Think about what someone coming out of college this year will have seen in their 23-ish years: Disruption after disruption:
· They were born just before or in the wake of 9/11
· 9/11 occurred in the middle of a dot.com bust that took down more than tech
· 2008’s financial crash and ensuing Great Recession tightened the job market and access to capital
· It also gave birth to the gig economy…moving more and more workers from employee to contractor, with fewer benefits and less upside potential
· More layoffs, outsourcing, offshoring, automation; less unionization or employer-based retirement provisions
· And, of course, the pandemic, the lockdown, the Great Resignation, the Not-So-Great RTO Pushback™️, and everything we’re living through now
Plus: During these past 20+ years, there has been ever more access to and conversation about wellness, mental health, the importance of connection and community, the existential climate crisis, and so much globalized information that has delivered tremendous hope or generated outrage and fear.
They obviously weren’t in the workforce during all of those big moments, but they were observing them and seeing how they affected their role models, older siblings, parents, etc.
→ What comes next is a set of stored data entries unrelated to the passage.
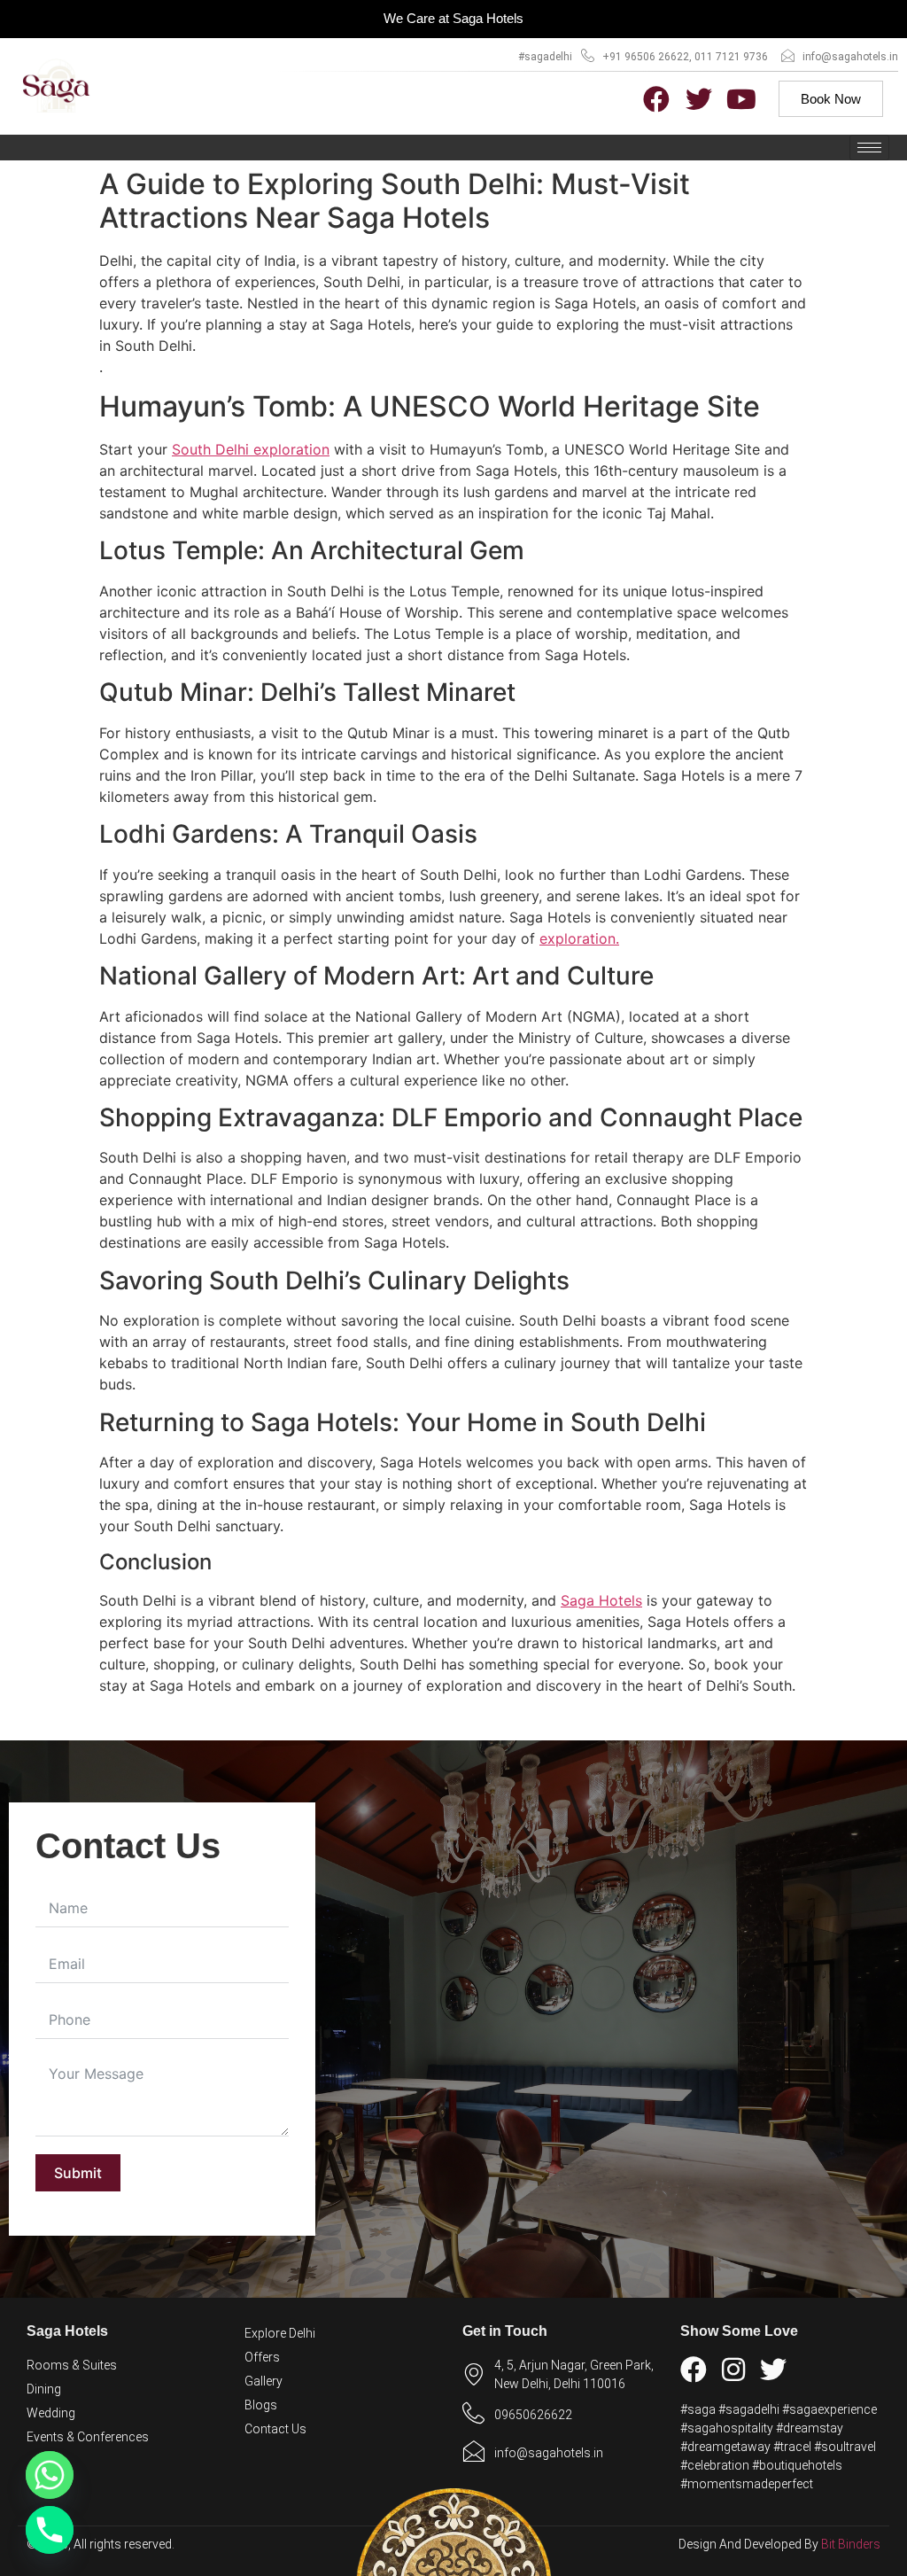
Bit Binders (850, 2544)
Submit (78, 2173)
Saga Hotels (601, 1600)
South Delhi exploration (250, 449)
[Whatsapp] (50, 2475)
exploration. (579, 938)
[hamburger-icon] (869, 147)
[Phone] (50, 2530)
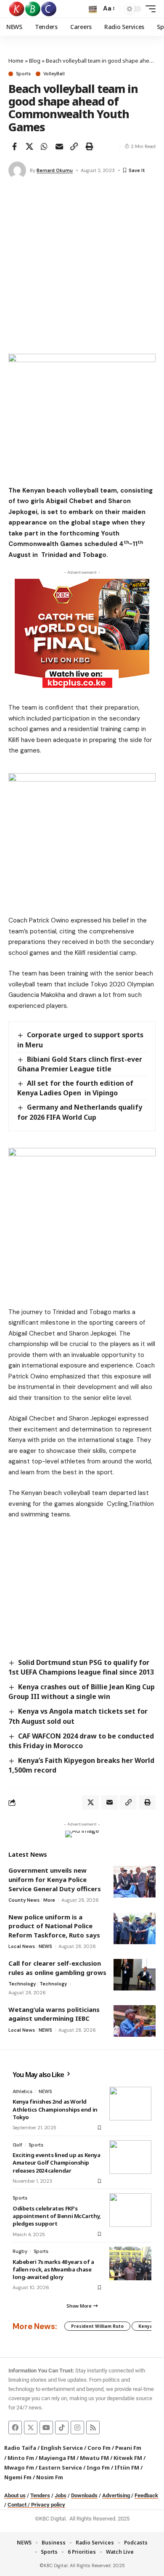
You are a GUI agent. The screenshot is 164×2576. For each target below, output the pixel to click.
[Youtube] (46, 2427)
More (49, 1900)
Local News (21, 1946)
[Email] (59, 146)
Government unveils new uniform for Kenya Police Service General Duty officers (54, 1879)
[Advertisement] (82, 268)
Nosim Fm (49, 2477)
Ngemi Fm (18, 2477)
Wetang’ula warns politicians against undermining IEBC (54, 2014)
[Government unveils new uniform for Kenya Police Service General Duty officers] (135, 1882)
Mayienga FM (57, 2458)
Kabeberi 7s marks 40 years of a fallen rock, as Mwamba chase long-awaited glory (53, 2269)
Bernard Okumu (55, 170)
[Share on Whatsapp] (44, 146)
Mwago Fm (19, 2467)
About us (15, 2495)
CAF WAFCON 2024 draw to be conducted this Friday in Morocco (81, 1740)
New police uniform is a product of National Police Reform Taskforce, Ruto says (54, 1926)
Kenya (145, 2326)
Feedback (146, 2495)
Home (16, 60)
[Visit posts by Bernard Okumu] (17, 170)
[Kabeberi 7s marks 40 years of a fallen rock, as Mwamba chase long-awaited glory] (130, 2263)
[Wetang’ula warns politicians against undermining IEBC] (135, 2021)
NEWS (45, 1946)
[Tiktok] (62, 2427)
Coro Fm (99, 2447)
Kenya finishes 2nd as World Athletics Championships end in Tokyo (55, 2109)
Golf (17, 2145)
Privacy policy (48, 2505)
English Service (62, 2447)
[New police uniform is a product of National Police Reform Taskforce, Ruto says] (135, 1928)
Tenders (40, 2495)
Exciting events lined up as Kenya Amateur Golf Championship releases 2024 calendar (56, 2162)
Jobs (60, 2495)
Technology (22, 1984)
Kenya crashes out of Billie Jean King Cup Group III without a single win (81, 1691)
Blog (34, 60)
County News (24, 1900)
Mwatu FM (94, 2458)
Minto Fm (21, 2458)
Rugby (20, 2251)
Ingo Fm (98, 2467)
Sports (23, 74)
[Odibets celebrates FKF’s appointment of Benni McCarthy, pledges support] (130, 2210)
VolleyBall (54, 74)
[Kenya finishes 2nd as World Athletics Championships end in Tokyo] (130, 2103)
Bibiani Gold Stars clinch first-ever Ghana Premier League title (79, 1064)
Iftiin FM (126, 2467)
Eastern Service (60, 2467)
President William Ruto (97, 2326)
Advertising (116, 2495)
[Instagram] (77, 2427)
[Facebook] (15, 2427)
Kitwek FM (128, 2458)
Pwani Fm (128, 2447)
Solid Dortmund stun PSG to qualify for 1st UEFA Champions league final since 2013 (81, 1667)
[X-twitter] (30, 2427)
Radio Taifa (20, 2447)
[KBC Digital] (33, 9)
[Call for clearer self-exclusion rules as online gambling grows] (135, 1974)
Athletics (22, 2091)
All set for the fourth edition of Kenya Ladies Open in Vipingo (75, 1088)
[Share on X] (29, 146)
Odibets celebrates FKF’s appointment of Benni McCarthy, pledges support (57, 2216)
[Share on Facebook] (14, 146)
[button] (93, 9)
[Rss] (93, 2427)
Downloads (84, 2495)
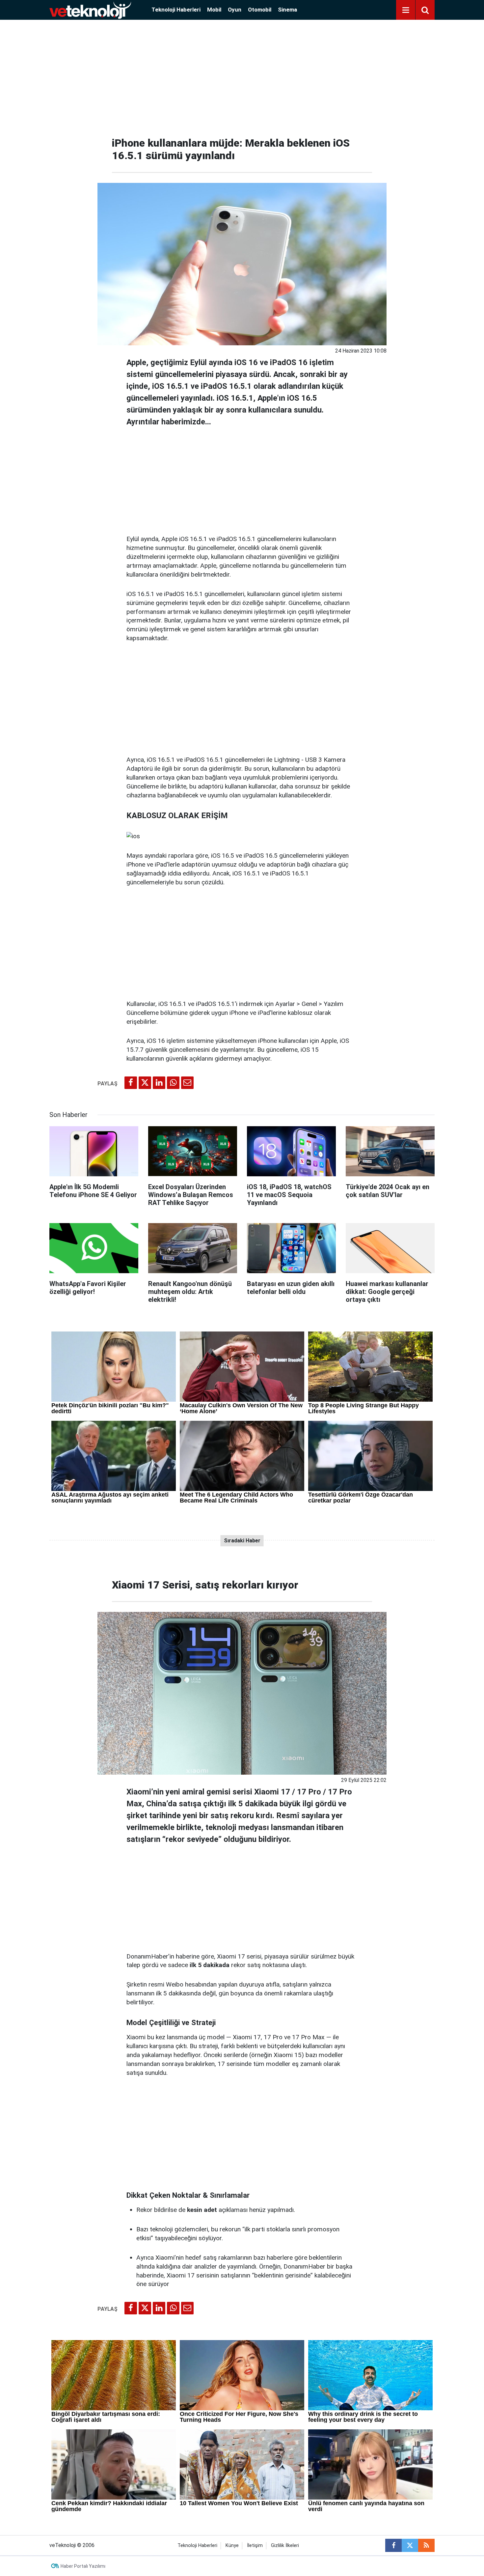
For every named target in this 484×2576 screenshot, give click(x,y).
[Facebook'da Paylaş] (130, 1082)
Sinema (287, 9)
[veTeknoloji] (90, 9)
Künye (232, 2545)
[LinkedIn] (159, 1082)
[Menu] (406, 10)
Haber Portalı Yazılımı (83, 2566)
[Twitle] (145, 1082)
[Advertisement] (242, 76)
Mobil (214, 9)
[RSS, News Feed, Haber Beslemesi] (426, 2545)
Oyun (234, 9)
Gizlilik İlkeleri (285, 2545)
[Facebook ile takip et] (393, 2545)
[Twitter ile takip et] (410, 2545)
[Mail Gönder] (187, 1082)
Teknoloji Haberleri (176, 9)
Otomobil (259, 9)
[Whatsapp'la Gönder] (173, 1082)
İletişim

Those events formed a worldview and a sense of self. Is it any wonder those entering and relatively new to the workforce are motivating, measuring, and centering themselves to meet a different moment? (I realize that no generation escapes momentous life, national, and world events, but come on…the last 20 years have been a lot! And I say that as someone who was working in some form or another for the previous 20 years too.)
So, here we are. Perfectly positioned to link arms to rewrite the rules of work. Together.
Here’s the part where I ask you: If you are new to the workforce or have hit an inflection point as an experienced professional, do you sense this commonality when you speak to people outside your generation? Can you envision Get Off My Lawn Boomers + Entitled Whippersnappers working together to change the world of work to benefit us all? I can, and I’m pretty excited by the idea; how about you?